• Effective immediately we will be deleting, without notice, any negative threads or posts that deal with the use of encryption and streaming of scanner audio.

    We've noticed a huge increase in rants and negative posts that revolve around agencies going to encryption due to the broadcasting of scanner audio on the internet. It's now worn out and continues to be the same recycled rants. These rants hijack the threads and derail the conversation. They no longer have a place anywhere on this forum other than in the designated threads in the Rants forum in the Tavern.

    If you violate these guidelines your post will be deleted without notice and an infraction will be issued. We are not against discussion of this issue. You just need to do it in the right place. For example:
    https://forums.radioreference.com/rants/224104-official-thread-live-audio-feeds-scanners-wait-encryption.html

Trinidad, CO - Colorado statewide radio system causing static

Status
Not open for further replies.

Thayne

Member
Premium Subscriber
Joined
May 1, 2002
Messages
2,129
I thought everyone knew that digital radios can't have "static" :p
 

N0GTG

Member
Premium Subscriber
Joined
Apr 4, 2003
Messages
352
Location
Denver, Colorado
Sometimes i wonder maybe if more repeater sites would help in the mountains.
You're right, more repeater sites would help most systems. However, there is seldom enough money available to do that. Too often, systems are built on the basis of 'what will work', rather than 'what is best'. After a system is built out and users find out the weak areas, there probably isn't enough money to add to the system or make changes.
 

ScanWI

MN & WI DB Admin
Database Admin
Joined
Feb 6, 2009
Messages
828
Location
Wisconsin
I see so many 800Mhz Statewide systems, yet the VHF Statewides systems seem to be working alot better. The equipment is also cheaper and many of the radios already owned by counties will work on the systems.
 

letarotor

Member
Premium Subscriber
Joined
Dec 19, 2002
Messages
728
Location
Arlington, TX
Media "Sky is Falling" Hype

Another amazing bit of media “Sky is Falling” hype!!!

Static??? I’ve never heard “static” on the DTRS. I’ve heard a lot of blips, chirps, burps and Donald Duck sounds - but never “static.”
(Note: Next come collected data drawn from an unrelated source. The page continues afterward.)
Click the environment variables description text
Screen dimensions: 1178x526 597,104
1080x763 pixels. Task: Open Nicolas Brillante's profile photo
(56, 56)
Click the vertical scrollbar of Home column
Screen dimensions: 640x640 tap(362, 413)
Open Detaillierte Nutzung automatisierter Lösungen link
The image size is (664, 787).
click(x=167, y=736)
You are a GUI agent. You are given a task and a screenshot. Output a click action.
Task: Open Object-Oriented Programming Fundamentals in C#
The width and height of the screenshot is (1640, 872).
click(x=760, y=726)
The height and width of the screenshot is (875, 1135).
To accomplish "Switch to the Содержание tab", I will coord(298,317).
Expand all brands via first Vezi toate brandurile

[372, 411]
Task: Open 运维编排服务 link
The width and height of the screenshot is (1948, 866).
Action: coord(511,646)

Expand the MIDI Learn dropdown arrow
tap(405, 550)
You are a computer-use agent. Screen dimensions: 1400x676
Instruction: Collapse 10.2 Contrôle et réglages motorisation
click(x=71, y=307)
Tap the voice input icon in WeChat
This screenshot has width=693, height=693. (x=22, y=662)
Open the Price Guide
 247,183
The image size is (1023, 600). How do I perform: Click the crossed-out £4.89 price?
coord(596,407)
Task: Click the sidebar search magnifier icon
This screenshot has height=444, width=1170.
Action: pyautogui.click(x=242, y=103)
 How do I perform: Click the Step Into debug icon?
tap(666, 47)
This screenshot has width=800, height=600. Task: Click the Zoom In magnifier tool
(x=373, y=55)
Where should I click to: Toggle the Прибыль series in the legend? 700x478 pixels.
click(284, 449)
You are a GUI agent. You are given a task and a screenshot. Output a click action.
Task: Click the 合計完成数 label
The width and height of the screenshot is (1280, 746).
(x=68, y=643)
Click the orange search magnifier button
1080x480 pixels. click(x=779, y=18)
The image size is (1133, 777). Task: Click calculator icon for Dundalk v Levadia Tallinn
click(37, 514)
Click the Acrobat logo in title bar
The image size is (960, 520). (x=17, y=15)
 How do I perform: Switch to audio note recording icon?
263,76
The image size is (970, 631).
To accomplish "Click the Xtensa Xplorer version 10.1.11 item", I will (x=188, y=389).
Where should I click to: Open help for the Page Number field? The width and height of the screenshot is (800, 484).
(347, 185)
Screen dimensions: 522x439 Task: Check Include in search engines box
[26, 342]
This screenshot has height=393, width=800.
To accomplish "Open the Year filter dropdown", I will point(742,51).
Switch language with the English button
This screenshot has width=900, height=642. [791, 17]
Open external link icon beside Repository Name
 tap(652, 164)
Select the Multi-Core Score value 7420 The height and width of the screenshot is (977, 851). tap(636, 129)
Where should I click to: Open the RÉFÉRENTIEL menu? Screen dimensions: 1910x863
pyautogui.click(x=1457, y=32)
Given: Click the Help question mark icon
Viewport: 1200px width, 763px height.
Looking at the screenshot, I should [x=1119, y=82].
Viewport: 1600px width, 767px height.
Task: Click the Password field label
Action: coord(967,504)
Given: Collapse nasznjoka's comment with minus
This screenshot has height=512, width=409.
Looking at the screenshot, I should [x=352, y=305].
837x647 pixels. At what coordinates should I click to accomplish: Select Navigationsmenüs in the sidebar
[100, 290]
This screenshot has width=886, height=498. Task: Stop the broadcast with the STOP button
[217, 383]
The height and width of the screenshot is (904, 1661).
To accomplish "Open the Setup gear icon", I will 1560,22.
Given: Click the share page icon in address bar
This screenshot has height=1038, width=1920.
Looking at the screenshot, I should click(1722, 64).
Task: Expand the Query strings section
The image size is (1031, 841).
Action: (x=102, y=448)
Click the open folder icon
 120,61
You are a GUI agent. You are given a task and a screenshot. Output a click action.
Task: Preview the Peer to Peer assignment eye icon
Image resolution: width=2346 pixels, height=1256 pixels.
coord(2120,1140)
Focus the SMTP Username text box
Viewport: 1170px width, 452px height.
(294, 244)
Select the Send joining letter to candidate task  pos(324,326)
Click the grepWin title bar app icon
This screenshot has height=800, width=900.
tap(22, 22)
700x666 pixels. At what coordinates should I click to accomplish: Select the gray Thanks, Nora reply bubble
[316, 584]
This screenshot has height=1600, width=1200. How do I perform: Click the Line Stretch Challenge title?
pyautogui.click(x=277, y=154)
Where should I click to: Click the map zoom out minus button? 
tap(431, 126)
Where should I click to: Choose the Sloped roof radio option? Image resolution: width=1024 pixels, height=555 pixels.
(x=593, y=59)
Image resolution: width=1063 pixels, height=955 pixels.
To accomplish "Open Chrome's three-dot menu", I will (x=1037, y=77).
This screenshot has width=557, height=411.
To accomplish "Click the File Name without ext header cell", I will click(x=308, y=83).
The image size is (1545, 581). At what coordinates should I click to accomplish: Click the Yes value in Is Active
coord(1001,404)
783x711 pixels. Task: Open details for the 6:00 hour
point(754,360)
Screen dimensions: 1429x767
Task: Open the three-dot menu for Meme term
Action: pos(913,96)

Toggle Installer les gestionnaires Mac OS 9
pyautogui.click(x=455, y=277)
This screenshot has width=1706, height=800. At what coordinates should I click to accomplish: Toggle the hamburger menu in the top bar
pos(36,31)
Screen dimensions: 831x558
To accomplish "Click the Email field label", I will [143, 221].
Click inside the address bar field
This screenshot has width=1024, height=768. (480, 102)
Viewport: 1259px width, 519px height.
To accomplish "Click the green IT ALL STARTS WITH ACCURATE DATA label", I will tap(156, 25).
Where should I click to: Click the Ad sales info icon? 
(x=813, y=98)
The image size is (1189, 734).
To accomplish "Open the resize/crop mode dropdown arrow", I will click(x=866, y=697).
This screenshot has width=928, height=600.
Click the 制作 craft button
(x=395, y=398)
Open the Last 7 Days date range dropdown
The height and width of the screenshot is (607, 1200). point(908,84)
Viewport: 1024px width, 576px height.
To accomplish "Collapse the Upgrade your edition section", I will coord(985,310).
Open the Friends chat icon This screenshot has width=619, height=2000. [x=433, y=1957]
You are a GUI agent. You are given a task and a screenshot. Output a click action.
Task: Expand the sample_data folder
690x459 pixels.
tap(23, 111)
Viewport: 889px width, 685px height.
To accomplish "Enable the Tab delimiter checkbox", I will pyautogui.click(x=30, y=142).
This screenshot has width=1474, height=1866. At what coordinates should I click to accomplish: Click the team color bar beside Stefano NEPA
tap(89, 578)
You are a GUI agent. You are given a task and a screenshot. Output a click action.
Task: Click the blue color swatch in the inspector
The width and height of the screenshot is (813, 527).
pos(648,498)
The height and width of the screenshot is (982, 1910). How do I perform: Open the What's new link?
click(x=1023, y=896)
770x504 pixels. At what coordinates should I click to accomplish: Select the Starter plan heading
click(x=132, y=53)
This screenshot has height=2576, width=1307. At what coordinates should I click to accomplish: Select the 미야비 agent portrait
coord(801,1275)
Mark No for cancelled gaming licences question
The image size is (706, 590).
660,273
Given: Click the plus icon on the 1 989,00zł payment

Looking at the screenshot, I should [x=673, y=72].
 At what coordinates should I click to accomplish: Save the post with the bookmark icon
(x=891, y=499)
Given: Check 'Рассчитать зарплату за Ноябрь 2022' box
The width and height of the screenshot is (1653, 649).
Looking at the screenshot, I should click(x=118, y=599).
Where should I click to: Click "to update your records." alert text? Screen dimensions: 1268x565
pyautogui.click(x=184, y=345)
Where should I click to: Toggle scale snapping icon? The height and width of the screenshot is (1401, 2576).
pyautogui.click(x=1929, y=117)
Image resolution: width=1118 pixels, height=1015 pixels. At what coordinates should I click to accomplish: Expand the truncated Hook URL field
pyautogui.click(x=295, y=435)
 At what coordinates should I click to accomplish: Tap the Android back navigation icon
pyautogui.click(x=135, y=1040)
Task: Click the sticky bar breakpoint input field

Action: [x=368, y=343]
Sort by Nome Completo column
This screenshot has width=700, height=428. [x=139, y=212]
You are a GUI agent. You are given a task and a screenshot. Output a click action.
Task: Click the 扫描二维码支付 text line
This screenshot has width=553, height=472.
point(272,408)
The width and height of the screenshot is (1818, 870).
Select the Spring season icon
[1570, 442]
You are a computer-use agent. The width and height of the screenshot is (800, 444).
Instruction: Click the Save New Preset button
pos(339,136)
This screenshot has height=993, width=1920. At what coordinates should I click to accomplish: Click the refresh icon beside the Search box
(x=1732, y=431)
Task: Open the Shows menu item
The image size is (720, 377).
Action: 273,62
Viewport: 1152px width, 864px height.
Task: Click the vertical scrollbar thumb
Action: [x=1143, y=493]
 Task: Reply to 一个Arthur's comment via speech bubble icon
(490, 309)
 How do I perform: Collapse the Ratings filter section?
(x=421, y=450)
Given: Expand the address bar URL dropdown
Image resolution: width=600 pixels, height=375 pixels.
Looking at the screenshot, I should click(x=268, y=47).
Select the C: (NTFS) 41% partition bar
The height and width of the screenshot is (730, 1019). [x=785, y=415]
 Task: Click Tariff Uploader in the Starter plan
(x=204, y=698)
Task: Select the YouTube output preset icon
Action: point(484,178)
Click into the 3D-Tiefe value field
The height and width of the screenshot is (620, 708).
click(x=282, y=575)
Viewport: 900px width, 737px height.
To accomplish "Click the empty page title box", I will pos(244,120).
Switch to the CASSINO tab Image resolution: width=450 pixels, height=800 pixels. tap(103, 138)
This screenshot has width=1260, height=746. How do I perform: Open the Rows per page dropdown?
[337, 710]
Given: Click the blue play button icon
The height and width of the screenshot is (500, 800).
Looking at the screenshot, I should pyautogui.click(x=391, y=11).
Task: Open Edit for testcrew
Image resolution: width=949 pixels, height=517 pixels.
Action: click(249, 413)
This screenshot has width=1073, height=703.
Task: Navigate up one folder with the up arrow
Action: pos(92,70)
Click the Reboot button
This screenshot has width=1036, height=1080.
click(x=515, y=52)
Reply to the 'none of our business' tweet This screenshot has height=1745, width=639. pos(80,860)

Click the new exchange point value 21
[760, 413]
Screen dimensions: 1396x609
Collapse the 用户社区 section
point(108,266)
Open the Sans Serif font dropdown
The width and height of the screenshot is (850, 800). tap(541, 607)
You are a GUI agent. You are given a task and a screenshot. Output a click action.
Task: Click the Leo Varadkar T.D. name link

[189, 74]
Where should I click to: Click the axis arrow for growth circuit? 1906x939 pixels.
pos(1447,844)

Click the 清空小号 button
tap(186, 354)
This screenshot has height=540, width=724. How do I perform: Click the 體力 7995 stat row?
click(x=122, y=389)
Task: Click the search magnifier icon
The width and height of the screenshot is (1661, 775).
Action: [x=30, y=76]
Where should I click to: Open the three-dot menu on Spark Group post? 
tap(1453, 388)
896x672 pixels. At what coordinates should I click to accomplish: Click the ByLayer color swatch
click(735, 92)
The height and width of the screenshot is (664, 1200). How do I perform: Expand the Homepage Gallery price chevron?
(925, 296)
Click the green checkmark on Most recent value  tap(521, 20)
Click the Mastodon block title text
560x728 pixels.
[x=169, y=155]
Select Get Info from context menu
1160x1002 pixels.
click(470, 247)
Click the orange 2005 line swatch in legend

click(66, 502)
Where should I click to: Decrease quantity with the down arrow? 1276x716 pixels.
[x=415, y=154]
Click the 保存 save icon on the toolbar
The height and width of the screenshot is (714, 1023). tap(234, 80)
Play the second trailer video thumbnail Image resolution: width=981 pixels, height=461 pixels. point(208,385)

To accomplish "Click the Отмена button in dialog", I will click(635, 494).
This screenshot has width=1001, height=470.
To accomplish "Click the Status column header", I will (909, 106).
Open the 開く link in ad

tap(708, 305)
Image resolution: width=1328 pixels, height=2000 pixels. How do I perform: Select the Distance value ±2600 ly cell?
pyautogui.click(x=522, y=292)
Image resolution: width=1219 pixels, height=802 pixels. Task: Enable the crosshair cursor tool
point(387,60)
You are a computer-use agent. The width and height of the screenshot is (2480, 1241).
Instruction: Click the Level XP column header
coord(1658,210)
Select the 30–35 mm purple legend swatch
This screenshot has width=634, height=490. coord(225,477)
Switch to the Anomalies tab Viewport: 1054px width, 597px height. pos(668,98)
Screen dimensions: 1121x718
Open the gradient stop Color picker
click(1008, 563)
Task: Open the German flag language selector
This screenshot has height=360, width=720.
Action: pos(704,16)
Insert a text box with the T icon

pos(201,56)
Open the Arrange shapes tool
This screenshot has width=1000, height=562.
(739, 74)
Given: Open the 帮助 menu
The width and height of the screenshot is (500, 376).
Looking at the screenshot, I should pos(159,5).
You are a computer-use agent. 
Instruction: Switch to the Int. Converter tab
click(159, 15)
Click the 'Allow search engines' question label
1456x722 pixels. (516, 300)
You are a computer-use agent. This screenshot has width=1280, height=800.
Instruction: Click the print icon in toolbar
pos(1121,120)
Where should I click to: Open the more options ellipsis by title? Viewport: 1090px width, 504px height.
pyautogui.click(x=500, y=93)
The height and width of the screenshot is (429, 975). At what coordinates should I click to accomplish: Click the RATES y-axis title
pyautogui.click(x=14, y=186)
I often wondered why they didn’t put the DTRS Raton Pass site on the top of the mountain above the border where there are a plethora of other radio towers? Duuh, of course it won’t cover across the border down into Raton or to the west across the range of mountains the site is located! The article also failed to mention that there is about five or six radio manufacturers who sell radios capable of transmitting on the system, all of which are considerably less expensive than Motorola units and just as dependable.

Mark
 

PJH

Global Database Admin
Database Admin
Joined
Aug 23, 2002
Messages
3,478
I see so many 800Mhz Statewide systems, yet the VHF Statewides systems seem to be working alot better. The equipment is also cheaper and many of the radios already owned by counties will work on the systems.
Cost of the equipment itself is typically the same reguardless of the band being used (or within a few dollars or so).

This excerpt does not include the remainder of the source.